• [Information supplied]
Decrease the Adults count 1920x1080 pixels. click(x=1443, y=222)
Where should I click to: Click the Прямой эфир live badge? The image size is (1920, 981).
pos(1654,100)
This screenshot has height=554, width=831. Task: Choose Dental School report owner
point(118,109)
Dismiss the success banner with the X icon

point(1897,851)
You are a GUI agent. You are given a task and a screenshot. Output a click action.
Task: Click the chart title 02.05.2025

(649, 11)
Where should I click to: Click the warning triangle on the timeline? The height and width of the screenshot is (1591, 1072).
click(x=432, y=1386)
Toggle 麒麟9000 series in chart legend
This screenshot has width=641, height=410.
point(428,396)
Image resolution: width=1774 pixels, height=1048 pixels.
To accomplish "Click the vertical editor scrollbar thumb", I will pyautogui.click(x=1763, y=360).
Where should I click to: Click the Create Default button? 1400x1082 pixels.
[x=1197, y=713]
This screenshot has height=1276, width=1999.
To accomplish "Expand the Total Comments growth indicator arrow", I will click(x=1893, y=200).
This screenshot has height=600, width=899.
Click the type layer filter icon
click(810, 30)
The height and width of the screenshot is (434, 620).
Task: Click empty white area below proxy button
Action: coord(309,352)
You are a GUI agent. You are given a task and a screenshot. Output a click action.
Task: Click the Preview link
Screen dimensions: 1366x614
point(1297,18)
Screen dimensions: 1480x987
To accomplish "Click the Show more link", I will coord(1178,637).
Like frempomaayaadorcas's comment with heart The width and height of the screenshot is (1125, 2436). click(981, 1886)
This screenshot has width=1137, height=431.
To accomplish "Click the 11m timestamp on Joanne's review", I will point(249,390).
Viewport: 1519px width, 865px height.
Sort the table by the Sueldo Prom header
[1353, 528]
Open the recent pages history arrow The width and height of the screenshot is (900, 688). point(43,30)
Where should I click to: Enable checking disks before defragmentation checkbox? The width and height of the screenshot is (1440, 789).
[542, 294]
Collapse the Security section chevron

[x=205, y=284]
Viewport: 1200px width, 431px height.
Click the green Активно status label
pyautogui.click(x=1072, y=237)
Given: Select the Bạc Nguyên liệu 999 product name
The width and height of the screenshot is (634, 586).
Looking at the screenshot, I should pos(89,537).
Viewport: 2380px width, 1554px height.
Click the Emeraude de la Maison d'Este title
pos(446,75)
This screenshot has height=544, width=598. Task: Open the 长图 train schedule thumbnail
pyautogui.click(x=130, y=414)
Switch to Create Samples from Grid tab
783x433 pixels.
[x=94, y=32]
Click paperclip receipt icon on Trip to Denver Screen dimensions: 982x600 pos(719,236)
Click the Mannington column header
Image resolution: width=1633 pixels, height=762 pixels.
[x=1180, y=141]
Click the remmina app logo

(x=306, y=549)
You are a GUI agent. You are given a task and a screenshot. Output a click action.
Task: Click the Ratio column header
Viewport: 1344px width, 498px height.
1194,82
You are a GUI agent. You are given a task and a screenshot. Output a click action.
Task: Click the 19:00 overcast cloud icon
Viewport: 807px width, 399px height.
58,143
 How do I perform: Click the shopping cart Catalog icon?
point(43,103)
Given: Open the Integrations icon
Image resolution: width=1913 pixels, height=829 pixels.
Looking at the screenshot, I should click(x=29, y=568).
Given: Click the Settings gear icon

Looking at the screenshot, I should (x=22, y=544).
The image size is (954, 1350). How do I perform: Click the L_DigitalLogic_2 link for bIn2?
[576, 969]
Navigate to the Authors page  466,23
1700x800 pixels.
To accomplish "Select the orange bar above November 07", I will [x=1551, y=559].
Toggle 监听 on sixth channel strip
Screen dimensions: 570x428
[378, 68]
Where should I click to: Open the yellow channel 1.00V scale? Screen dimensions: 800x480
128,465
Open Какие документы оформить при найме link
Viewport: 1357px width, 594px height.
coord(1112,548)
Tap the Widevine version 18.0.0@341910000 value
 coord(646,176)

• [What the task asks]
Once you have read the records, repeat them all exactly.

• [Task response]
Decrease the Adults count 1920x1080 pixels. click(x=1443, y=222)
Where should I click to: Click the Прямой эфир live badge? The image size is (1920, 981).
pos(1654,100)
This screenshot has height=554, width=831. Task: Choose Dental School report owner
point(118,109)
Dismiss the success banner with the X icon

point(1897,851)
You are a GUI agent. You are given a task and a screenshot. Output a click action.
Task: Click the chart title 02.05.2025

(649, 11)
Where should I click to: Click the warning triangle on the timeline? The height and width of the screenshot is (1591, 1072).
click(x=432, y=1386)
Toggle 麒麟9000 series in chart legend
This screenshot has width=641, height=410.
point(428,396)
Image resolution: width=1774 pixels, height=1048 pixels.
To accomplish "Click the vertical editor scrollbar thumb", I will pyautogui.click(x=1763, y=360).
Where should I click to: Click the Create Default button? 1400x1082 pixels.
[x=1197, y=713]
This screenshot has height=1276, width=1999.
To accomplish "Expand the Total Comments growth indicator arrow", I will click(x=1893, y=200).
This screenshot has height=600, width=899.
Click the type layer filter icon
click(810, 30)
The height and width of the screenshot is (434, 620).
Task: Click empty white area below proxy button
Action: coord(309,352)
You are a GUI agent. You are given a task and a screenshot. Output a click action.
Task: Click the Preview link
Screen dimensions: 1366x614
point(1297,18)
Screen dimensions: 1480x987
To accomplish "Click the Show more link", I will coord(1178,637).
Like frempomaayaadorcas's comment with heart The width and height of the screenshot is (1125, 2436). click(981, 1886)
This screenshot has width=1137, height=431.
To accomplish "Click the 11m timestamp on Joanne's review", I will point(249,390).
Viewport: 1519px width, 865px height.
Sort the table by the Sueldo Prom header
[1353, 528]
Open the recent pages history arrow The width and height of the screenshot is (900, 688). point(43,30)
Where should I click to: Enable checking disks before defragmentation checkbox? The width and height of the screenshot is (1440, 789).
[542, 294]
Collapse the Security section chevron

[x=205, y=284]
Viewport: 1200px width, 431px height.
Click the green Активно status label
pyautogui.click(x=1072, y=237)
Given: Select the Bạc Nguyên liệu 999 product name
The width and height of the screenshot is (634, 586).
Looking at the screenshot, I should pos(89,537).
Viewport: 2380px width, 1554px height.
Click the Emeraude de la Maison d'Este title
pos(446,75)
This screenshot has height=544, width=598. Task: Open the 长图 train schedule thumbnail
pyautogui.click(x=130, y=414)
Switch to Create Samples from Grid tab
783x433 pixels.
[x=94, y=32]
Click paperclip receipt icon on Trip to Denver Screen dimensions: 982x600 pos(719,236)
Click the Mannington column header
Image resolution: width=1633 pixels, height=762 pixels.
[x=1180, y=141]
Click the remmina app logo

(x=306, y=549)
You are a GUI agent. You are given a task and a screenshot. Output a click action.
Task: Click the Ratio column header
Viewport: 1344px width, 498px height.
1194,82
You are a GUI agent. You are given a task and a screenshot. Output a click action.
Task: Click the 19:00 overcast cloud icon
Viewport: 807px width, 399px height.
58,143
 How do I perform: Click the shopping cart Catalog icon?
point(43,103)
Given: Open the Integrations icon
Image resolution: width=1913 pixels, height=829 pixels.
Looking at the screenshot, I should click(x=29, y=568).
Given: Click the Settings gear icon

Looking at the screenshot, I should (x=22, y=544).
The image size is (954, 1350). How do I perform: Click the L_DigitalLogic_2 link for bIn2?
[576, 969]
Navigate to the Authors page  466,23
1700x800 pixels.
To accomplish "Select the orange bar above November 07", I will [x=1551, y=559].
Toggle 监听 on sixth channel strip
Screen dimensions: 570x428
[378, 68]
Where should I click to: Open the yellow channel 1.00V scale? Screen dimensions: 800x480
128,465
Open Какие документы оформить при найме link
Viewport: 1357px width, 594px height.
coord(1112,548)
Tap the Widevine version 18.0.0@341910000 value
 coord(646,176)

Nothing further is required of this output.